## Begin Stored records
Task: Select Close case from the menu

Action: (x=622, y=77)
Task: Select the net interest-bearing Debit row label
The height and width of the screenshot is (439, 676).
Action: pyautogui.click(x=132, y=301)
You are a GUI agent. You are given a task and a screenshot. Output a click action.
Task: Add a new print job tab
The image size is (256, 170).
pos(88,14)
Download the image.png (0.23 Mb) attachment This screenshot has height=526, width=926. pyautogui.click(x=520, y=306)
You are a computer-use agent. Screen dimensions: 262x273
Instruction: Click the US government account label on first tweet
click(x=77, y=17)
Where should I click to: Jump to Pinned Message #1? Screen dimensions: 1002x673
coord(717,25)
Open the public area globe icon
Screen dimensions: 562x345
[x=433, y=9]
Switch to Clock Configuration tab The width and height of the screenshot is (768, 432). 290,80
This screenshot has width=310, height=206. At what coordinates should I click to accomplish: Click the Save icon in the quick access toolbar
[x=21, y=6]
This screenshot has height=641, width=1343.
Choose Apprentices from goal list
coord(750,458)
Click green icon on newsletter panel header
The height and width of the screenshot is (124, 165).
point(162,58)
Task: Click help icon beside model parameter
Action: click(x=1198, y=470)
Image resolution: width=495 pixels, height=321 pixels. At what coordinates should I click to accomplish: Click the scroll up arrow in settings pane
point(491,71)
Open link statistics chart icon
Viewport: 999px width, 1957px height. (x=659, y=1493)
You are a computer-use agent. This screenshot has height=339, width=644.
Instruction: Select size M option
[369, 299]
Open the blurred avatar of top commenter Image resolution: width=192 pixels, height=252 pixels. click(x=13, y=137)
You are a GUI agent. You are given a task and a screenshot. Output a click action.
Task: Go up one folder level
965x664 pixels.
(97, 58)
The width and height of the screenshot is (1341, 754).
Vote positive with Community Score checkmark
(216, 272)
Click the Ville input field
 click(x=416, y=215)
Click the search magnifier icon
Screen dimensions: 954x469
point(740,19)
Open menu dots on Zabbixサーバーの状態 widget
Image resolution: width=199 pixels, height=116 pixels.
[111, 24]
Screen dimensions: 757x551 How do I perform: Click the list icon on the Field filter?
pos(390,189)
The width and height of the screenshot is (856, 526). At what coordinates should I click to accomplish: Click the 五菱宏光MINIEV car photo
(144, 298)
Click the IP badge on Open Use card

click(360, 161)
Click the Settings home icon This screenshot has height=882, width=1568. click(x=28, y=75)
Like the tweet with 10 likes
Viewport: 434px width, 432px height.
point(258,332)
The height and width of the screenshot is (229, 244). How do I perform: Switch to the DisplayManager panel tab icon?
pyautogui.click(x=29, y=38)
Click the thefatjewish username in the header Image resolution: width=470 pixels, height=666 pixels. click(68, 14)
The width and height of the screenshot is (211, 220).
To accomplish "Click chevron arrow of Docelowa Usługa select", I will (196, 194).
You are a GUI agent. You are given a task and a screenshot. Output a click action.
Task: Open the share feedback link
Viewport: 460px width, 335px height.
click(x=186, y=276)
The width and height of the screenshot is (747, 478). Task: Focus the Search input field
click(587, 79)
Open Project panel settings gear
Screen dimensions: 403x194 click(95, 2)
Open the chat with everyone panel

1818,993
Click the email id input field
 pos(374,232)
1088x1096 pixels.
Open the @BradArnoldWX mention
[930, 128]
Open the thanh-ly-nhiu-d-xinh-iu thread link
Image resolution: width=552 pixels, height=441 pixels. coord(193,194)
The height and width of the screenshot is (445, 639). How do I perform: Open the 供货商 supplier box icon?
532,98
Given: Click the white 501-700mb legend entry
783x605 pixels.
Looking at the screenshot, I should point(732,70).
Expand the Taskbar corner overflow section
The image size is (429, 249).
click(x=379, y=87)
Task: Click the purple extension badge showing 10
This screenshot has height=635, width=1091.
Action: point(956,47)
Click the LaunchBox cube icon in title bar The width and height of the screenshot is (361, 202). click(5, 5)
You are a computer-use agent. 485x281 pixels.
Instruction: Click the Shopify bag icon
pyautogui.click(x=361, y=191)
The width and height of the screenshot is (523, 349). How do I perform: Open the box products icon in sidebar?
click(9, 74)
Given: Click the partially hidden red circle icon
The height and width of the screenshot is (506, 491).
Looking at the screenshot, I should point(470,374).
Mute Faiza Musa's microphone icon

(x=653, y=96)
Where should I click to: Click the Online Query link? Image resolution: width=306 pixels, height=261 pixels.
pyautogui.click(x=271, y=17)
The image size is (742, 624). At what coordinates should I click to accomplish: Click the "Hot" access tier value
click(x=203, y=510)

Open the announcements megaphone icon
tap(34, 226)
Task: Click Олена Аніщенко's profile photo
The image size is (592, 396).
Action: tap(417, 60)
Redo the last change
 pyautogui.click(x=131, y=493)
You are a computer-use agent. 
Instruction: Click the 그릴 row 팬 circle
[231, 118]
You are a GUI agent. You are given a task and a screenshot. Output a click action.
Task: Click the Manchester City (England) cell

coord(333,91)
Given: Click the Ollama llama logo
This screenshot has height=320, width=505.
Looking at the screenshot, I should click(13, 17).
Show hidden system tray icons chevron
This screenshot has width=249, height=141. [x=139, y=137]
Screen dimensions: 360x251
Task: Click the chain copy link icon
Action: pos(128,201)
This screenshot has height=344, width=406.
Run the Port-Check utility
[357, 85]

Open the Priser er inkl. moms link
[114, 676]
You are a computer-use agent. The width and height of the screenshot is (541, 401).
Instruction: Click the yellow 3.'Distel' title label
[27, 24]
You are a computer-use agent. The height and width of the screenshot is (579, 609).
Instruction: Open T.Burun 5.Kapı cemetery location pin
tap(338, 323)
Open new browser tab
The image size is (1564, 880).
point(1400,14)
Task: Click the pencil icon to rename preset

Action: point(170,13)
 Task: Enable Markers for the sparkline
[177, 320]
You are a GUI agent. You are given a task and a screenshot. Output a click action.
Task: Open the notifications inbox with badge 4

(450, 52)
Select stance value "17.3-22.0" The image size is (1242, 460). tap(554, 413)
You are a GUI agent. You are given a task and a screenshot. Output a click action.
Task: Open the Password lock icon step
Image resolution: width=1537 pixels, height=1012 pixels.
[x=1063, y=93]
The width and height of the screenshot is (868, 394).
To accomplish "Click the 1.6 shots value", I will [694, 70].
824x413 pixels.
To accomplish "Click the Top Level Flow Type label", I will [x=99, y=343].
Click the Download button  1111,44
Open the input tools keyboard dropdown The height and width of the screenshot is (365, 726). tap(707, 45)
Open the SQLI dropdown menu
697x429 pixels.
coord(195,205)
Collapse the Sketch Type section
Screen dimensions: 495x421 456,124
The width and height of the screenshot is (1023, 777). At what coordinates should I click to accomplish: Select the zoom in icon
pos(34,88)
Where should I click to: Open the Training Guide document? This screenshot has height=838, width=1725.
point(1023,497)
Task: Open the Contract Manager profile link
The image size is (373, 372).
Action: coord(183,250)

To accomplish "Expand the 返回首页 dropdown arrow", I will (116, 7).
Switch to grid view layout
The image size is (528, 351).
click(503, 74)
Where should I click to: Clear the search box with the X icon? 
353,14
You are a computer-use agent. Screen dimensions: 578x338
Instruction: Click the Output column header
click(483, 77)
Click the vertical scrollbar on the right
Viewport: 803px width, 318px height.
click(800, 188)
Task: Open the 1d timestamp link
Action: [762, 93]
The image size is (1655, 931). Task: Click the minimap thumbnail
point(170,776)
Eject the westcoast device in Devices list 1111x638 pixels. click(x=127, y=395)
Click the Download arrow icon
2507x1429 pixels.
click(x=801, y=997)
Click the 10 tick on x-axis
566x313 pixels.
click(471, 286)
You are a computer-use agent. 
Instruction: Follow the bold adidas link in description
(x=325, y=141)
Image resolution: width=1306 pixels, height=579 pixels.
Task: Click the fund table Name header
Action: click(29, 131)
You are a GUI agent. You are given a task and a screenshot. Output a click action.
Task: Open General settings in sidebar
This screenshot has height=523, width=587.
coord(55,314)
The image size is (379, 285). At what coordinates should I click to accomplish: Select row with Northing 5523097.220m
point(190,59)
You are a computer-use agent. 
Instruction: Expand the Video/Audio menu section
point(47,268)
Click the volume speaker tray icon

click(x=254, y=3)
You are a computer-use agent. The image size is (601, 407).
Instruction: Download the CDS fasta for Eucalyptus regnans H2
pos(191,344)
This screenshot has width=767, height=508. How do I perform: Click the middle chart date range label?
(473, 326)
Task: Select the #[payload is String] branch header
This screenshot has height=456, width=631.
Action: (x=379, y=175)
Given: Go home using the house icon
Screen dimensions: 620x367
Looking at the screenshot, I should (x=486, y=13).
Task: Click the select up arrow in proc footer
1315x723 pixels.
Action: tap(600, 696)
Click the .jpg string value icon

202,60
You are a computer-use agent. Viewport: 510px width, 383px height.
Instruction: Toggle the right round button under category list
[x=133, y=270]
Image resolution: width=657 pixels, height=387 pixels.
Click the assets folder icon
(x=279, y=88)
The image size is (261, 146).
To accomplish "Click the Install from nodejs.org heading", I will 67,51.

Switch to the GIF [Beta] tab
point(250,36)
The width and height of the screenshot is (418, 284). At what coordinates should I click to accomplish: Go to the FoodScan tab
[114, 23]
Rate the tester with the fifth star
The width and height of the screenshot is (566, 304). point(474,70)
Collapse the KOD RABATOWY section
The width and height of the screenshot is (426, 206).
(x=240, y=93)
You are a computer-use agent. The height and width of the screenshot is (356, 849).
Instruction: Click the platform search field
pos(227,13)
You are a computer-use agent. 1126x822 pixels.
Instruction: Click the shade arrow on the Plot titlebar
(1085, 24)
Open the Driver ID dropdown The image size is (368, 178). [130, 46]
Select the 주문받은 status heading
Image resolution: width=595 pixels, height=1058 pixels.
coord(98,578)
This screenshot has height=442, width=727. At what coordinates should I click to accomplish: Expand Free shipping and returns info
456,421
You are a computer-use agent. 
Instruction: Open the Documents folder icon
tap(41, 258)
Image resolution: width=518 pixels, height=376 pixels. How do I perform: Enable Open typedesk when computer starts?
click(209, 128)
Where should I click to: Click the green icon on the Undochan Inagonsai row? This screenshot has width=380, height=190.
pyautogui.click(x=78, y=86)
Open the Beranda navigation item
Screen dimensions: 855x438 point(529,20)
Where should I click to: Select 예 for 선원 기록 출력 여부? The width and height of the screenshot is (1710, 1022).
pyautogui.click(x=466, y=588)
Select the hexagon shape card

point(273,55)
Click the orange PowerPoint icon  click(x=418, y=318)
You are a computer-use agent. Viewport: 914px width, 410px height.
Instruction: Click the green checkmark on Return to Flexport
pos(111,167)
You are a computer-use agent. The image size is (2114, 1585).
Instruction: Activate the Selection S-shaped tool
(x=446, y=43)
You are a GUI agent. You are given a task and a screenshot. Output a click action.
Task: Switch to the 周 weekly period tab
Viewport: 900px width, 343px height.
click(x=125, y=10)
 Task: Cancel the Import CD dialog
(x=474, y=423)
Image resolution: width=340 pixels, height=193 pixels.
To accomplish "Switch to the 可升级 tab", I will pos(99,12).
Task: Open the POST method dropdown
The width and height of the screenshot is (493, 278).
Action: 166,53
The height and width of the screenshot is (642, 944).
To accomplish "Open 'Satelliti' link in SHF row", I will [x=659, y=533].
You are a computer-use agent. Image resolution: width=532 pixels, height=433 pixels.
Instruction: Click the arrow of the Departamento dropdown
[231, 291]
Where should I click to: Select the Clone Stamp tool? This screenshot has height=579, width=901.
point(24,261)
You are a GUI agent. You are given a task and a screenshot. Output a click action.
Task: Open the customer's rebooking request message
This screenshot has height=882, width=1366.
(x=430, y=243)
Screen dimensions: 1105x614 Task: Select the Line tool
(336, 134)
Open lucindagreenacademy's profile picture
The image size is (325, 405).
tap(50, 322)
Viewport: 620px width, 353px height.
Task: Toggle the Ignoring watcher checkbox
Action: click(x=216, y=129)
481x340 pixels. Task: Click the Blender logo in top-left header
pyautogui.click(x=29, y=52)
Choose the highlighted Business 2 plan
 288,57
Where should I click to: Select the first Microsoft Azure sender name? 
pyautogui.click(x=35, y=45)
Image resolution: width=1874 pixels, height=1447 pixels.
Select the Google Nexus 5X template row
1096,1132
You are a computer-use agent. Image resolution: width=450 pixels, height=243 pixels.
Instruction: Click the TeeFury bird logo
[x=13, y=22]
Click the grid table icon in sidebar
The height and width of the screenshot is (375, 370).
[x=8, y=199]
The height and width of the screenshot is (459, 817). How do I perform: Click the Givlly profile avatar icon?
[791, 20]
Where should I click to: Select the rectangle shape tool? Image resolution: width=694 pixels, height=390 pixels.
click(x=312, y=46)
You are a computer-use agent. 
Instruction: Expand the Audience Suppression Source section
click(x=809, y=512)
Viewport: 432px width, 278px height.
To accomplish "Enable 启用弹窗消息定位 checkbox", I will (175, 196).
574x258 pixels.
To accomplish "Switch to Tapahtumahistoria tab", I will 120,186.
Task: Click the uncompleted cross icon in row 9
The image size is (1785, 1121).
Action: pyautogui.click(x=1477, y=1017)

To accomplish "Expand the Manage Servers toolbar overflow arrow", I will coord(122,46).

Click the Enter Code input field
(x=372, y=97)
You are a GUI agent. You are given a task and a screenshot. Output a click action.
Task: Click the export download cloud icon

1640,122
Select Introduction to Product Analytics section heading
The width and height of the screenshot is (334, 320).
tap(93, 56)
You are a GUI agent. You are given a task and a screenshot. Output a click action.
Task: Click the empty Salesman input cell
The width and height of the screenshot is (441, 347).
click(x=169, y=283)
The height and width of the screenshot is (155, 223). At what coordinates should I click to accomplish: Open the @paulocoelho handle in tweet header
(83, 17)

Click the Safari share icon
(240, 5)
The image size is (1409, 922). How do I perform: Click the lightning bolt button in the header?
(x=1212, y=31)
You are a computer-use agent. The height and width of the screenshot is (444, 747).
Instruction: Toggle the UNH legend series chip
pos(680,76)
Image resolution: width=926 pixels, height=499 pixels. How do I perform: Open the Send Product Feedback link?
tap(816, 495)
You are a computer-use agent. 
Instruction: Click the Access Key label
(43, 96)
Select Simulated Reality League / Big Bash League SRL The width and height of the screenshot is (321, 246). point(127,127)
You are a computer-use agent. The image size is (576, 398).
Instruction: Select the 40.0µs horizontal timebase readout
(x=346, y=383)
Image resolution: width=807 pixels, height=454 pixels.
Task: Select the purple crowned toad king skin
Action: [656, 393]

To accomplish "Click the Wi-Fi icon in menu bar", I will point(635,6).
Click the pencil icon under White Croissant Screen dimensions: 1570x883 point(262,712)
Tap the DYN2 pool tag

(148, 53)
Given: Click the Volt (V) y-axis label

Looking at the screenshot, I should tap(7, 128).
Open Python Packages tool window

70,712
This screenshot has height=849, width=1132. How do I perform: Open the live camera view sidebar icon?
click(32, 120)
## End Stored records
Return the lines of the items from the line with "The height and width of the screenshot is (229, 244)." to the line with "(x=653, y=96)", both included, without changing anything.

▶ **Task response**
The height and width of the screenshot is (229, 244). How do I perform: Switch to the DisplayManager panel tab icon?
pyautogui.click(x=29, y=38)
Click the thefatjewish username in the header Image resolution: width=470 pixels, height=666 pixels. click(68, 14)
The width and height of the screenshot is (211, 220).
To accomplish "Click chevron arrow of Docelowa Usługa select", I will (196, 194).
You are a GUI agent. You are given a task and a screenshot. Output a click action.
Task: Open the share feedback link
Viewport: 460px width, 335px height.
click(x=186, y=276)
The width and height of the screenshot is (747, 478). Task: Focus the Search input field
click(587, 79)
Open Project panel settings gear
Screen dimensions: 403x194 click(95, 2)
Open the chat with everyone panel

1818,993
Click the email id input field
 pos(374,232)
1088x1096 pixels.
Open the @BradArnoldWX mention
[930, 128]
Open the thanh-ly-nhiu-d-xinh-iu thread link
Image resolution: width=552 pixels, height=441 pixels. coord(193,194)
The height and width of the screenshot is (445, 639). How do I perform: Open the 供货商 supplier box icon?
532,98
Given: Click the white 501-700mb legend entry
783x605 pixels.
Looking at the screenshot, I should point(732,70).
Expand the Taskbar corner overflow section
The image size is (429, 249).
click(x=379, y=87)
Task: Click the purple extension badge showing 10
This screenshot has height=635, width=1091.
Action: point(956,47)
Click the LaunchBox cube icon in title bar The width and height of the screenshot is (361, 202). click(5, 5)
You are a computer-use agent. 485x281 pixels.
Instruction: Click the Shopify bag icon
pyautogui.click(x=361, y=191)
The width and height of the screenshot is (523, 349). How do I perform: Open the box products icon in sidebar?
click(9, 74)
Given: Click the partially hidden red circle icon
The height and width of the screenshot is (506, 491).
Looking at the screenshot, I should point(470,374).
Mute Faiza Musa's microphone icon

(x=653, y=96)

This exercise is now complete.